In her 2019 report to the legislative assembly, auditor general Jane MacAdam found that over 35 per cent of licensed childcare centres tested had not been inspected within a year. The report noted the standard of annual inspections is considered good practice in other provinces and by the province’s early learning and child care board.
"We concluded that the ministry of Education, Early Learning and Culture did not adequately monitor and enforce the licensing of early learning and childcare centres," MacAdam said in a media briefing.
The report found the province’s early learning and childcare board did not have a policy on how often inspections should be performed.
The report also found that staff screening documents, such as criminal record checks, were not obtained in 30 per cent of licence approvals examined. These centres were nonetheless granted a licence to operate by the province.
In addition, fire inspection documentation was not adequately obtained in 30 per cent of approved centres examined by the auditor general.
“Some licences and renewals were issued before the board received sufficient information to be satisfied that the centre met the legislative requirements,” MacAdam stated in the report.
Under the Early Learning and Child Care Act, the minister of Early Learning appoints members to the board that oversees inspections of child care centres.
“If key aspects of the regulations are not included in the inspection, standards meant to protect the well-being of children under a centre’s care may not be enforced."
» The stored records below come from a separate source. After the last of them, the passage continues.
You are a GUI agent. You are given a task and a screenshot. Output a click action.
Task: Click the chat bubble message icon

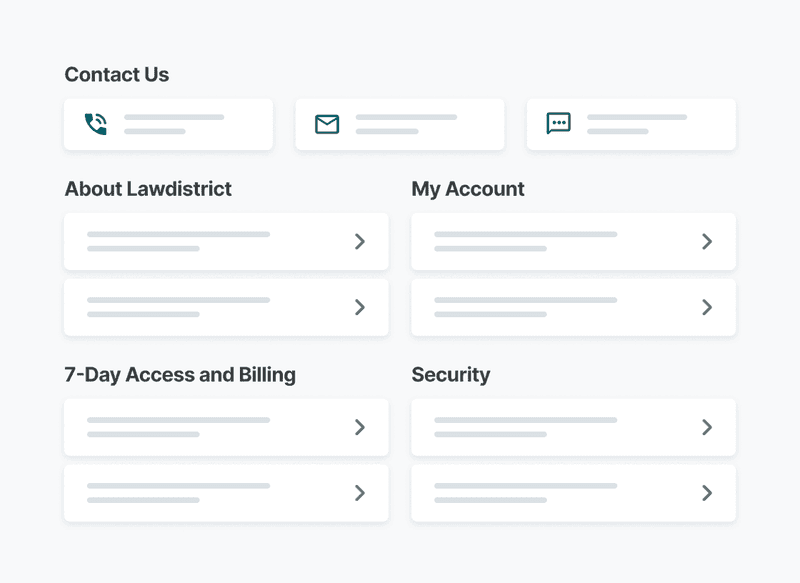pos(558,124)
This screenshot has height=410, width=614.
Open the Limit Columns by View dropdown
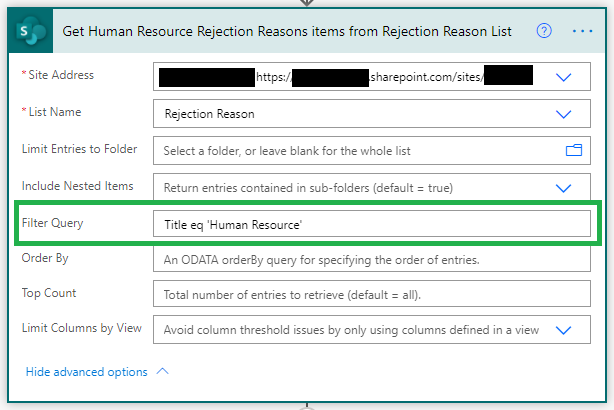click(x=563, y=330)
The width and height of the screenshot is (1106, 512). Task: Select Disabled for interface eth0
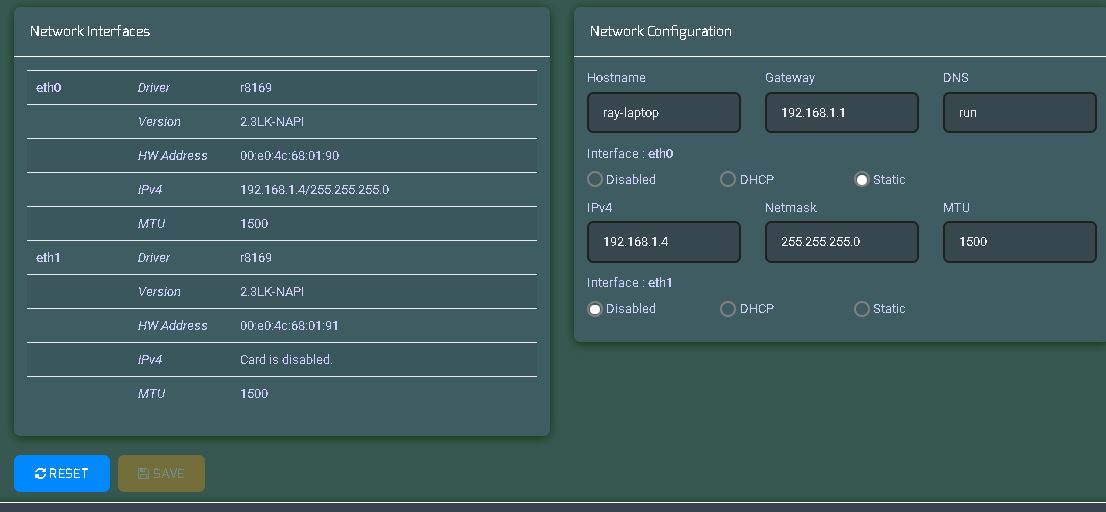[595, 179]
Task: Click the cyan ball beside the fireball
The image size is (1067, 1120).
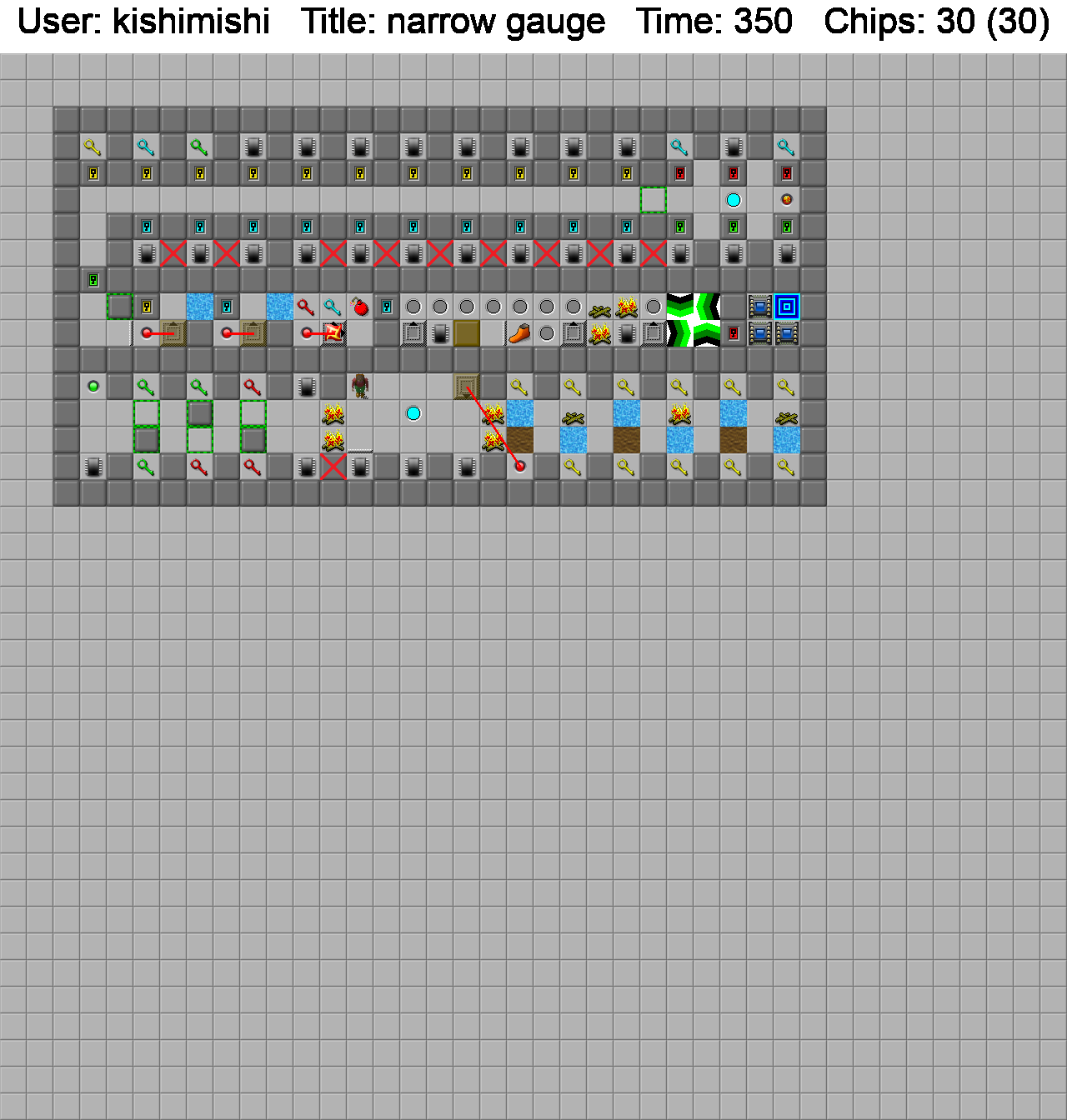Action: click(x=734, y=200)
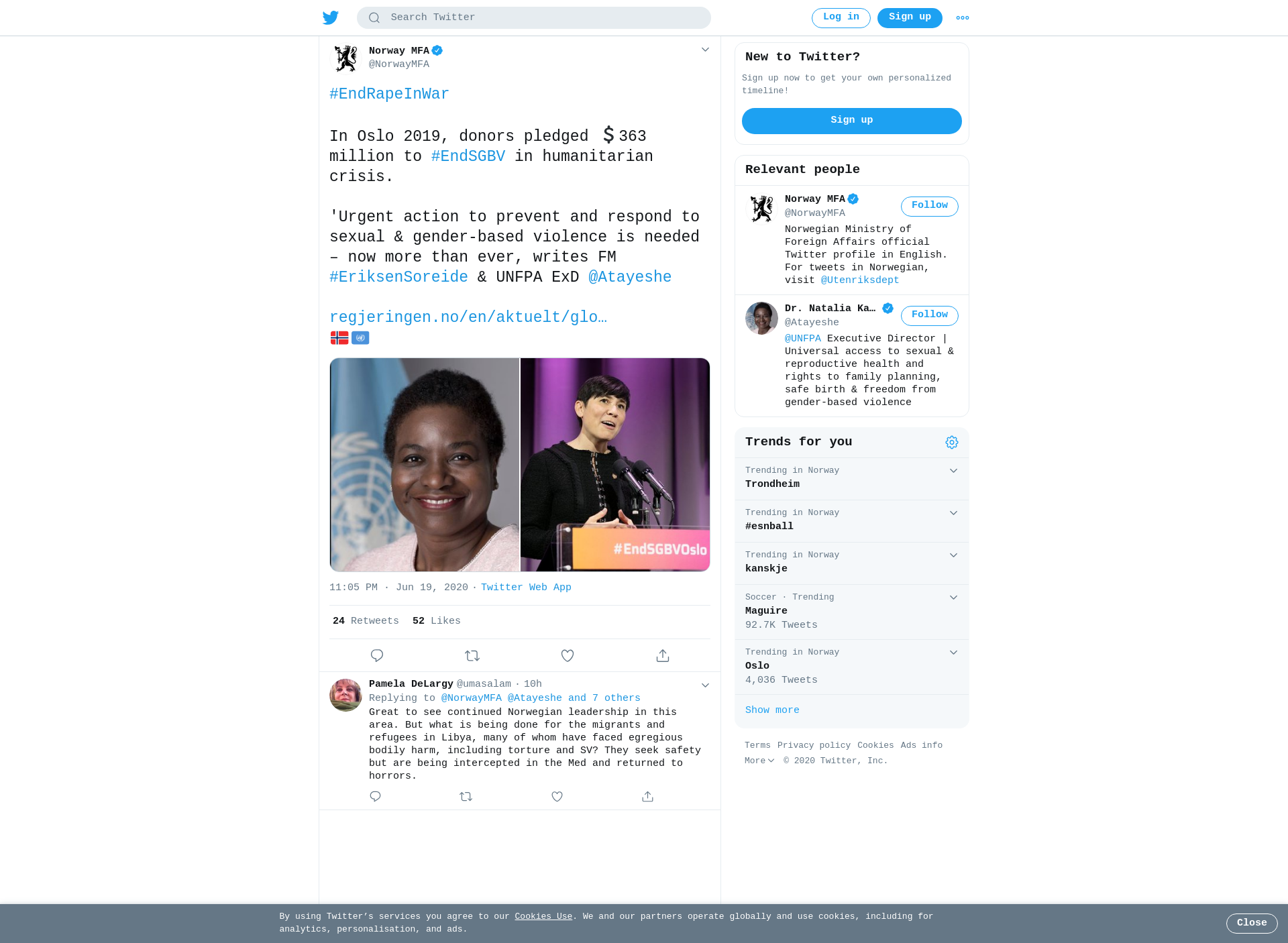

In her report, the auditor general noted that the inspection template established by the board did not match up with regulations. Requirements around inspection of sanitation, separate cribs for infants, safe storage of medication and adherence of meals and snacks for children to Canada’s Food Guide were not included in the inspection form.
“If key aspects of the regulations are not included in the inspection, standards meant to protect the well-being of children under a centre’s care may not be enforced,” the report stated.
Finally, the report noted that in the fiscal year 2017-2018, 39 out of 49 centres with funding contracts greater than $100,000 did not receive authorization from the province’s Treasury Board.
Among the report’s recommendations were that the board implement policies on frequency of inspections, that the inspection forms be updated and that the board clearly identify which violations would result in a failed inspection.
The Guardian requested an interview with Early Learning Minister Jordan Brown, who did not respond by deadline.
Department has begun to act
Carolyn Simpson, the province’s director for early childhood development, said the department has begun to act on the recommendations of the auditor general’s report.
"We've either acted on each of the recommendations to its completion or we have a plan in place for them all," Simpson said.
Simpson said inspectors do visual checks of, for example, sanitation of furniture, equipment and food preparation areas. But she said the information was not recorded on the inspection forms.
"If there were concerns from our perspective, because we work with two other departments for inspections, we would send that immediately to our health inspector," Simpson said.
The board is currently updating the forms to meet requirements of the act, she said.
Sonya Hooper, executive director the Early Childhood Development Association of P.E.I., said she believes childcare centres are being properly inspected. But corrective action can be time-consuming.
"Depending on what corrective action is needed to be taken, a year goes by very quick," Hooper said.
"I think centres do report to us that they're inspected and that they have areas that they need to improve and implement corrections to."
However, Hooper said administrators of childcare centres are often under pressure to meet the demands of inspections.